5. Caffeinate carefully – Caffeine is the best friend of a night shifter. Avoid too much caffeine, however, at the end of shift. Otherwise, sleep may evade you when you get off work. I find that coffee helps me stay awake better than soda. Steer clear of sugary beverages that mess with your blood sugar and lead to an energy crash
6. Avoid drowsy driving – Admission. I have fallen asleep at the wheel post night shift. I ran a red light, and was pulled over by an understanding officer. I often imagine that the worst thing that can happen once I leave the hospital exhausted, is to end right back up where I came from…as a patient. Risking an accident isn’t worth it. Know when you need to Uber home, or have a sig-o pick you up. Getting behind the wheel drowsy is not a good idea.
7. Minimize sleep disruptions – When you sleep unconventional hours, you must be intentional to get uninterrupted shuteye. Hang a sign on your front door discouraging the UPS guy from knocking. Disconnect your doorbell. Place a fan in your room to dull background noise.
8. Light proof your bedroom – Blackout curtains. Enough said.
9. Use UV blocking glasses – Your circadian clock is a force to be reckoned with. Despite sleep deprivation, any sign of light can make you feel awake. Consider wearing blue blocking glasses that keep wakeful rays at bay during your drive home.
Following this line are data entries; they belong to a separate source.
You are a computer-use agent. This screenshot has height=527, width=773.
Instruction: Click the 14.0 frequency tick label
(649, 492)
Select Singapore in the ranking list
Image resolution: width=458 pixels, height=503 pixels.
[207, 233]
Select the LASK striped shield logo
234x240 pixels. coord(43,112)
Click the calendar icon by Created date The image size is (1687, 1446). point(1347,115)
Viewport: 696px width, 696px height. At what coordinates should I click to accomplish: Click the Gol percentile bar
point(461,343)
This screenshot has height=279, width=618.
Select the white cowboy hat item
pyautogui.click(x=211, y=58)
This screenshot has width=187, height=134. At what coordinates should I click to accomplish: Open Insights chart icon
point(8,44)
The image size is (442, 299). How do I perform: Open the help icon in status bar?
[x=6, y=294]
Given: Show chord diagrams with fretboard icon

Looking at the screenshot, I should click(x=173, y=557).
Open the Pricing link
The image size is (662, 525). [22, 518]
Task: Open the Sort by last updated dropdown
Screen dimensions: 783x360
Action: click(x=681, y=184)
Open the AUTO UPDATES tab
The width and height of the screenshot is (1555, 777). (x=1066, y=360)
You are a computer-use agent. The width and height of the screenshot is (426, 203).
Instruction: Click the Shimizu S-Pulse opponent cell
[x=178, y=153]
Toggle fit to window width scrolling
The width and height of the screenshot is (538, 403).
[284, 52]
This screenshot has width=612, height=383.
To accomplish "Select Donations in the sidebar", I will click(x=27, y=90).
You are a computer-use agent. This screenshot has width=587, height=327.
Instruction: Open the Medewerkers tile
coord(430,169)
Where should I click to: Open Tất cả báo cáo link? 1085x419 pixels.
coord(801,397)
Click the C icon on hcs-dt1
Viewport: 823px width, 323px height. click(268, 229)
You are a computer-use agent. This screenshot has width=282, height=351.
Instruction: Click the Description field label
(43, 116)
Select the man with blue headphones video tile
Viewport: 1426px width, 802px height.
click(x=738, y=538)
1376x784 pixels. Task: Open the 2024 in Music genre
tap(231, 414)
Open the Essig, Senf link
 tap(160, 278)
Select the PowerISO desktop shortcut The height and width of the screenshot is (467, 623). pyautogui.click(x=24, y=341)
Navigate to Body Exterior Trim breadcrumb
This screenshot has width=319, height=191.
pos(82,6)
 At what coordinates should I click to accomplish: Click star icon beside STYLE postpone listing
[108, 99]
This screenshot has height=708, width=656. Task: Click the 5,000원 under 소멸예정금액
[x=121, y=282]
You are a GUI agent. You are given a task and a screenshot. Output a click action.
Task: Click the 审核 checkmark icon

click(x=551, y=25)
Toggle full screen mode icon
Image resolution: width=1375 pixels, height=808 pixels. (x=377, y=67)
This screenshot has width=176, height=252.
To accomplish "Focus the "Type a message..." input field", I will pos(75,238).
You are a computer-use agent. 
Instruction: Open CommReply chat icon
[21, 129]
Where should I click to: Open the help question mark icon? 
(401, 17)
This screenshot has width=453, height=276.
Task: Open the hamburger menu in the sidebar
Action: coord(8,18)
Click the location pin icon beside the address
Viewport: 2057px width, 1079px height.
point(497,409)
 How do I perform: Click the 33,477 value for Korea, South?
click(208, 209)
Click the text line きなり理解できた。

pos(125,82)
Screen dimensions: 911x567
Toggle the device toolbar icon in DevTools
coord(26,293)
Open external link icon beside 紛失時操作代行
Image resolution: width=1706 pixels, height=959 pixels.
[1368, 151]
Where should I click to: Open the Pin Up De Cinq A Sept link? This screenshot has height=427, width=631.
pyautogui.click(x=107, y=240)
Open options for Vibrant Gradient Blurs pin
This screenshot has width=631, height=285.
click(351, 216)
10. Find a routine that works for you – I have always been one to crawl immediately into bed after a night or evening shift. Many of my coworkers however, stay awake for a few hours, catching zzz’s after decompressing for a few hours. Try different methods for getting rest with a nighttime schedule. Stick with the one that works best for you.
11. You’re in it together – The best thing about the night shift? Camaraderie. Night shifters are simply more fun. With fewer administrative duties than daytime coworkers, working after hours can mean more time to bond as a team. Take advantage of the challenges you face, and make the most of your schedule together.
What advice do you have for nurse practitioners pulling all nighters?